● **TEXT SECTION**:
## BEGIN

Newfane is the shire town (county seat) of Windham County, Vermont, United States. The population was 1,645 at the 2020 census. The town includes the villages of Newfane, Williamsville, and South Newfane.

History
One of the New Hampshire grants, the town was chartered on June 19, 1753, by Governor Benning Wentworth, who named it Fane after John Fane, the 7th Earl of Westmoreland. But hostilities during the French and Indian War prevented its settlement. Because a first town meeting was not held within the required five years, the charter was deemed null and void. So Wentworth issued an entirely new charter on November 3, 1761, as New Fane. The town was settled in 1766 by families from Worcester County, Massachusetts. Newfane became the shire town of the county before 1812. A village was built atop Newfane Hill, including the county buildings. But because of winter travel difficulties, it was relocated to the flatland below in 1825, until 1882 called Fayetteville after the Marquis de Lafayette.

The town has a diversified terrain, with both high hills and deep valleys. Farmers found good soil for cultivation on the intervales, and for grazing livestock on the uplands. Various streams provided water power for mills, and by 1859 industries included manufacturers of both leather and linseed oil, two flour mills, two lumber mills, and a large carriage factory. As a result, Newfane became prosperous during the 19th century, when it built the Federal, Greek Revival and Victorian architecture that today makes it a tourist destination.

Geography

According to the United States Census Bureau, the town has a total area of 40.4 square miles (104.6 km2), of which 40.2 square miles (104.2 km2) is land and 0.1 square mile (0.4 km2) (0.35%) is water. The West and Rock rivers flow through the town.

Newfane is crossed by Vermont Route 30.

The West River in Newfane yielded the largest gold nugget ever found in New England, at 6.5oz.

## END

● **REQUIRED WORK**:
A: Using the Newfane text, answer these questions:
(i) In what year was the town settled, and where did the settling families come from?
(ii) Which two rivers flow through the town?
(iii) How heavy was the largest gold nugget found in the West River?
B: Reproduce word for word the part of the Newfane text that opens with the words containing "Newfane is the" and closes with "and South Newfane.".

● **DATA EXTRACT**:
## BEGIN

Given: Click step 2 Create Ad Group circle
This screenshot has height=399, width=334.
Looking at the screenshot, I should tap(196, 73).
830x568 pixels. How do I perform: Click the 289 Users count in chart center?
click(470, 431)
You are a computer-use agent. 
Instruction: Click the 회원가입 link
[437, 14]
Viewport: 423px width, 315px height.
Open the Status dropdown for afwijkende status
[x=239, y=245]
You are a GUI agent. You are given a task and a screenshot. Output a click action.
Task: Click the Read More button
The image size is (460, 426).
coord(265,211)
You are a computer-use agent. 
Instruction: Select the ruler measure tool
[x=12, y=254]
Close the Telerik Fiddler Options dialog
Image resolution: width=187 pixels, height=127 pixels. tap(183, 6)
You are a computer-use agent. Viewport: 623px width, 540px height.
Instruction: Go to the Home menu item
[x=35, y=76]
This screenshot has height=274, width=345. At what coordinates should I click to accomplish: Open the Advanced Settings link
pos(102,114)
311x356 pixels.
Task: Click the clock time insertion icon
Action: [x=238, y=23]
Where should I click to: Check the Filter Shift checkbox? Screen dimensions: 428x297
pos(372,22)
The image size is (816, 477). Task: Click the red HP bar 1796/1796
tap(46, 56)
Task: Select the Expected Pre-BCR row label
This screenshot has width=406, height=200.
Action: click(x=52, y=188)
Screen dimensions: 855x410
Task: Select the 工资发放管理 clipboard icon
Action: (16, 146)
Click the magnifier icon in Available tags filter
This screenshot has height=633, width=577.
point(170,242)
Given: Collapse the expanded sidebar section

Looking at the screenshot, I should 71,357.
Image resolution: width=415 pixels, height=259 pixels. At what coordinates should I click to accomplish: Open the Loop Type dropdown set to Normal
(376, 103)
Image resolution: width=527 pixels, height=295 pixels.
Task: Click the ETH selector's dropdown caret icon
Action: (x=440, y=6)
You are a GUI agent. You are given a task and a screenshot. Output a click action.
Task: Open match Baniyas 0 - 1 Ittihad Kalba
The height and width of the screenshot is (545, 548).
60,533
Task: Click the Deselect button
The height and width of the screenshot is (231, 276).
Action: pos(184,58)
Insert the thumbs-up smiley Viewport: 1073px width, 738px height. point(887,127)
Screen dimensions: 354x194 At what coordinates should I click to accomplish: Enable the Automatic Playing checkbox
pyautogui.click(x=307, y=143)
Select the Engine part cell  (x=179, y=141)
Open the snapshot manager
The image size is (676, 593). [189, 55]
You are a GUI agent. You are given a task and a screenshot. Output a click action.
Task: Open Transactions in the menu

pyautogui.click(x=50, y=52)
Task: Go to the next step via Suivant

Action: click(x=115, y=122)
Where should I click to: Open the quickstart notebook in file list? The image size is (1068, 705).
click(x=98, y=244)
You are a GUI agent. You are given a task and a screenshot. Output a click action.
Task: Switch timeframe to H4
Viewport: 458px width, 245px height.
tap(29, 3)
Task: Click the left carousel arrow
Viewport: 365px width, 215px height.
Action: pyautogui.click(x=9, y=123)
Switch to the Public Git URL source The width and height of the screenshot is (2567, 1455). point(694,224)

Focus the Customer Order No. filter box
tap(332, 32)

## END

● **ANSWER SET**:
A:
(i) 1766, by families from Worcester County, Massachusetts
(ii) The West and Rock rivers
(iii) 6.5 oz

B:
Newfane is the shire town (county seat) of Windham County, Vermont, United States. The population was 1,645 at the 2020 census. The town includes the villages of Newfane, Williamsville, and South Newfane.